Amazon RDS: Poison or Pill
October 29, 2009
As soon as read the AWS newsletter about Amazon RDS, I started looking for a Megaphone to start shouting at folks – keep away! Amazon RDS or Relational Database Service places Amazon into the mire of shared hosting and AW users into a position of false confidence. Harsh words considering, overall, I feel Amazon’s service offerings are best-in-class. AWS offerings have historically pushed the envelope with regard to practical usage-based computing, something which ancient providers such as Sun and IBM have attempted to accomplish for decades; in this case I define practical as both usable and cost effective for small and large tasks. Up until now such systems weren’t trivialized to x86 hardware and required special programming considerations, access to academic institutions and/or a large budget. By combining SLA-supported x86 virtualization alongside application services such as S3, SQS, and SimpleDB, AWS has provided a usage-based on-demand computing solution which is simpler than task-based computing and as secure and reliable as virtualized or shared hosting. With it’s on-demand nature AWS is a cost effective for everything from small tasks to those requiring a datacenter of processors.
So why is Amazon RDS so bad, so much that you shouldn’t use it?

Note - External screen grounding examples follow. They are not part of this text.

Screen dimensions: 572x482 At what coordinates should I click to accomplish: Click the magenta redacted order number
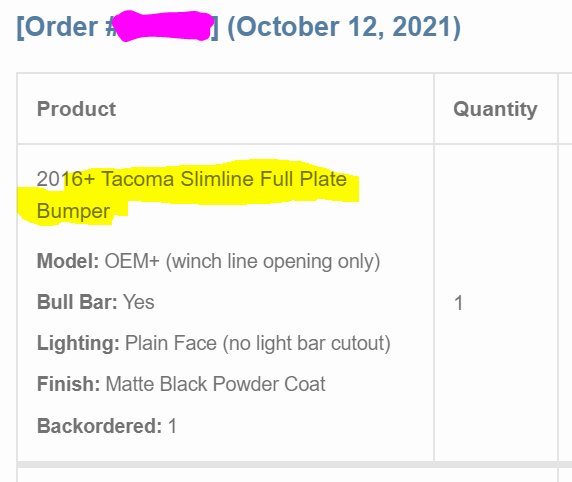coord(162,26)
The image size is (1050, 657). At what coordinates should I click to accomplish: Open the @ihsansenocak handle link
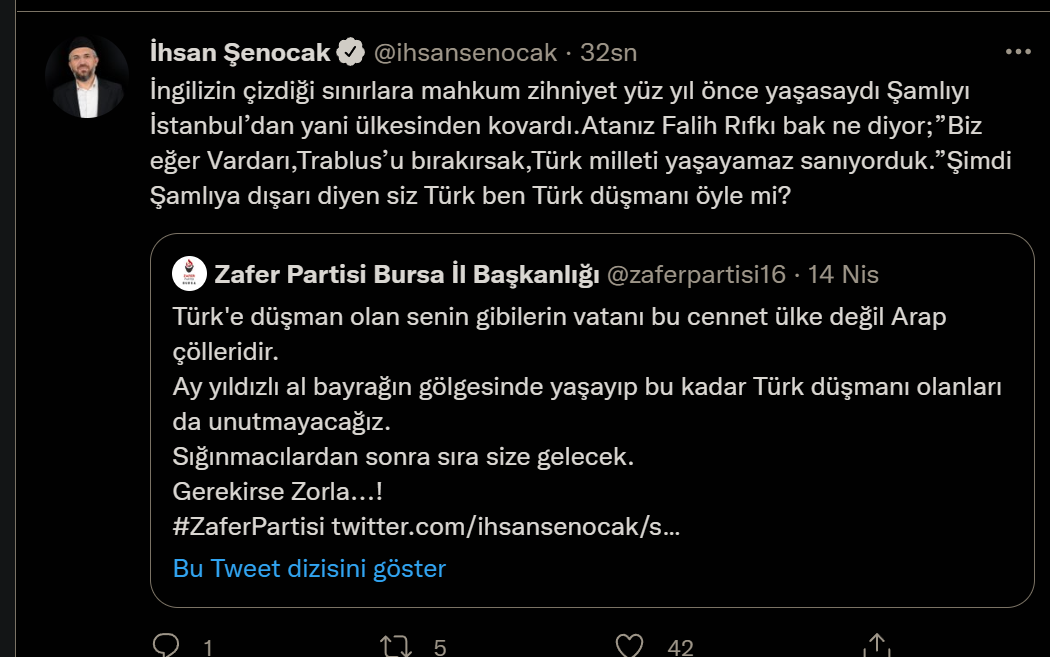click(464, 52)
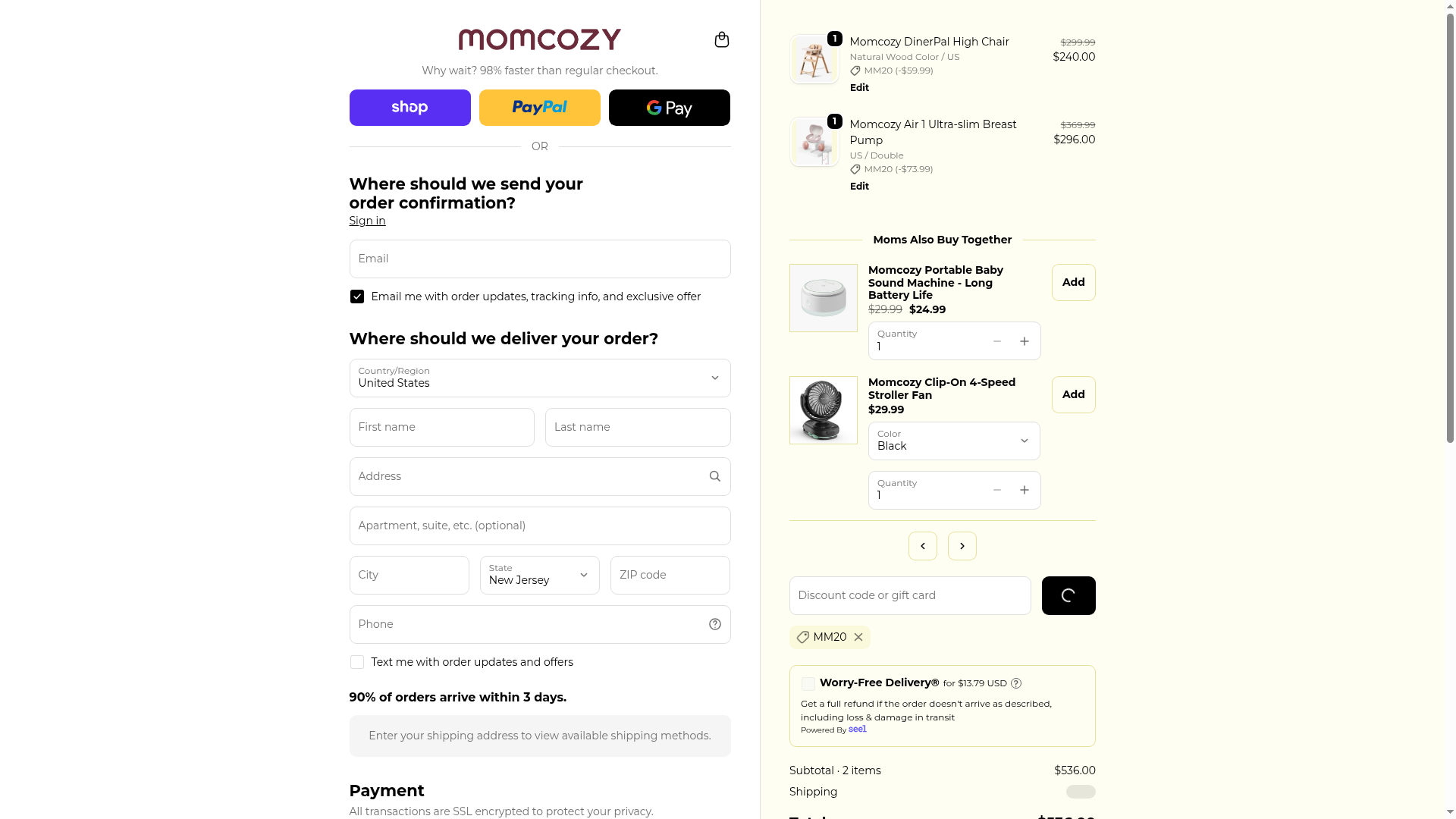
Task: Increase Sound Machine quantity with plus
Action: (x=1025, y=341)
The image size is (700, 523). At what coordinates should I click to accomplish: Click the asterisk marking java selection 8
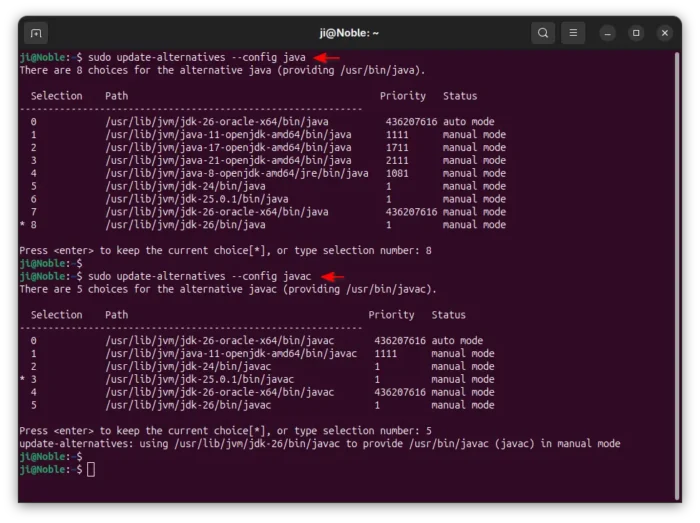[x=22, y=225]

Well, there’s not an easy answer, the better question is to ask yourself: Why do you think AWS will be better than your own MySQL deployment? There is no right answer because almost any answer will probably, one day, bite you in the ass. Hard. I mean data loss, and it won’t be Amazon’s fault.
RDBMS systems and applications which depend on them are built from the ground up to rely on persistence, integrity, and static data models (schema). In contrast AWS has been built for distribution, decentralization, and the “cloud”. For Amazon, this service is somewhat of a U-turn from their original direction and has also placed a stamp on their forehead which says “That MySQL Guy” which is not good — I have nothing against mysql, however, as a de facto entry-level (free open source) software, it has accrued a strong following of immature software. Such software has nothing to do with the basic purposes of AWS or MySQL but has everything to do with how Amazon’s support and engineering staff will be spending their time which is supporting users and software which aren’t built for the cloud.
I hope that RDS won’t be a situation of butterflies & hurricanes but here’s a quick list of why the relative cost of RDS is high both for Amazon (the company) and all of it’s AWS users:
- Cost for Amazon (operations, engineers, and products)
- MySQL, like most open source systems, has been historically buggy software with a trailing release+testing+production schedule which requires continuous testing between production releases for large deployments (such as RDS).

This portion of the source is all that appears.